**Source text:**
»»

June 13, 2010

A Pure Church or a Pure Gospel: Does it Really Matter?

On June 4 I published Kevin Bauder Discussing: Al Mohler’s “Occasional Inconsistency?” Dr. Bauder’s remarks on Al Mohler signing the Manhattan Declaration (MD) reveals a drift toward compromise under the banner of tolerance. A drift very similar to that of another self described biblical separatist who determined signing the MD was merely a “wrong decision based on bad judgment.” In the thread Evangelist Gordon Phillips contributed a comment that I excerpted and added to the main article. He wrote,

I disagree with Dr. Bauder that Dr. Mohler was inconsistent to his own principles in the matter. On the contrary, I believe that Dr. Mohler revealed to us his principles by signing the MD.”
Afterward Brother Gordon developed additional commentary in regard to Kevin Bauder Discussing: Al Mohler’s “Occasional Inconsistency?” With his additional commentary, that serves as a companion article, I am welcoming Evangelist Gordon Phillips, a first time guest contributor.

I recently ran across this statement from Dr. Kevin Bauder,
It has been suggested that we practice ecclesiastical separation because we are concerned about the purity of the church. Strictly speaking, that is not true. We practice ecclesiastical separation because we are concerned about the purity of the gospel. Christian fellowship and unity are created by the gospel, and they cannot exist where the gospel is denied. (Thinking About the Gospel,
Part Five: The Gospel and Christian Fellowship, In the Nick of Time blog, accessed June 7, 2010.)

««

**Data extract:**

»»

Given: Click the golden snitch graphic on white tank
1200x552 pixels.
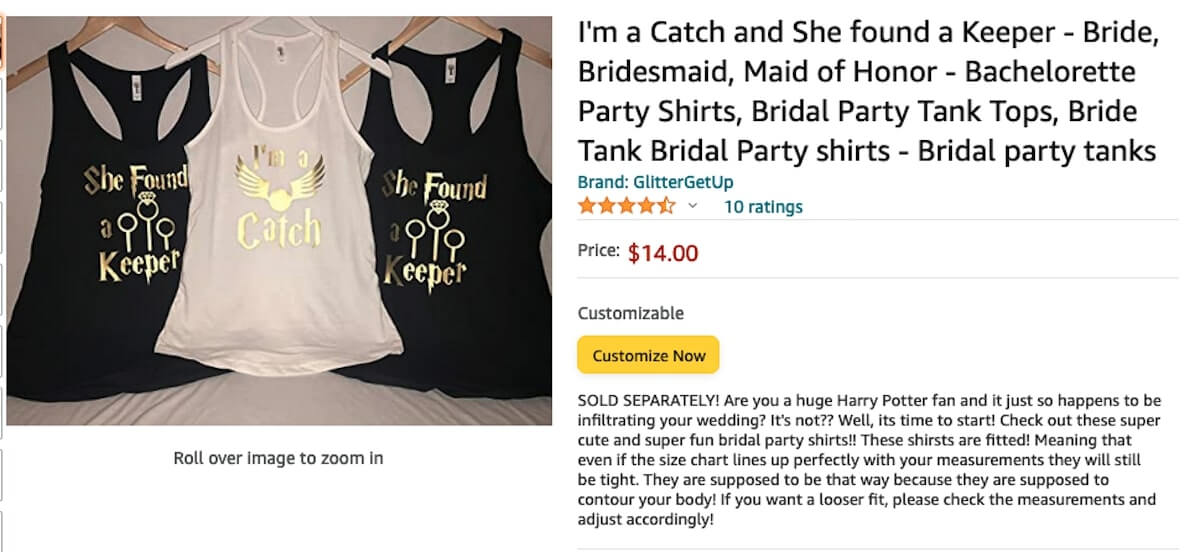Looking at the screenshot, I should tap(281, 183).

««

**What is expected:** Carry the article on ecclesiastical separation forward from the point where it stops. The lines above are not needed for anything that follows.

**Task output:**
In reading those words I initially sensed that it may contain an intentional, but very subtle swipe at the work of one of his renowned predecessors at Central Baptist Theological Seminary, Dr. Ernest Pickering. Dr. Pickering’s book, Biblical Separation: The Struggle for a Pure Church, would be considered a primer for this generation on the Biblical principles and historical context that are the foundations of Fundamentalism’s belief and practice of ecclesiastical separation. Now if Dr. Bauder’s words were only that, it would be sad to see but not worth mentioning. There, however, appears to be more to be concerned about in his statement than just what may be a veiled swipe at Dr. Pickering’s work.

Have we and do we as Fundamentalists practice ecclesiastical separation because of concerns for a pure church or a pure Gospel? Does it matter which it is and is there any appreciable difference between the two?

Is it possible this may be a purposeful narrowing of the definition of ecclesiastical separation, which if widely adopted by Fundamentalists would result in a paradigm shift in our practice of and fidelity to the God-given mandates?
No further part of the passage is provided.